# Extract
=======
The term "ridesharing" or ridehailing, can be used to refer to a variety of activities related to sharing space in a vehicle but most commonly these terms reference services such as Uber and Lyft, digital platforms that arbitrate vehicle spaces as a form of ride service. These and similar platforms connect willing drivers with prospective passengers, matching demanded passenger destinations with ride availability and taking a share of each fare in payment. While at one point controversial, ridesharing platforms quickly have become all but ubiquitous in most major cities of the world due to their efficiency and ease of use.
Ridesharing Platforms and the Government of Canada
Governments have tended to be more slow to accept ridesharing services, with many municipal governments having initially prohibited ridesharing platforms due to their non-compliance with rules put into place to govern traditional taxi companies. With the gradual recognition of their distinctive enterprise, ridesharing platforms have over time gained widespread acceptance by government and have become an acceptable form of transportation for employees of the government of Canada for many years (since 2016?).
=======
# Given records
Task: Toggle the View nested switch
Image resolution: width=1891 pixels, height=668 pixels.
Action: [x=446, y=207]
=======
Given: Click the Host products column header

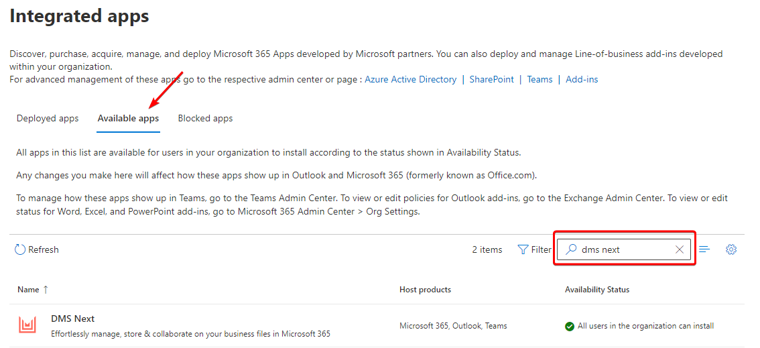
=======
# Set task 1
Repeat word for word the portion of the ridesharing text that opens with the words "Ridesharing Platforms and" and closes with "years (since 2016?).".
# Set task 2
In the ridesharing text, what reason is given for many municipal governments initially prohibiting ridesharing platforms?

# Exercise result 1
Ridesharing Platforms and the Government of Canada
Governments have tended to be more slow to accept ridesharing services, with many municipal governments having initially prohibited ridesharing platforms due to their non-compliance with rules put into place to govern traditional taxi companies. With the gradual recognition of their distinctive enterprise, ridesharing platforms have over time gained widespread acceptance by government and have become an acceptable form of transportation for employees of the government of Canada for many years (since 2016?).

# Exercise result 2
The platforms did not comply with rules put into place to govern traditional taxi companies.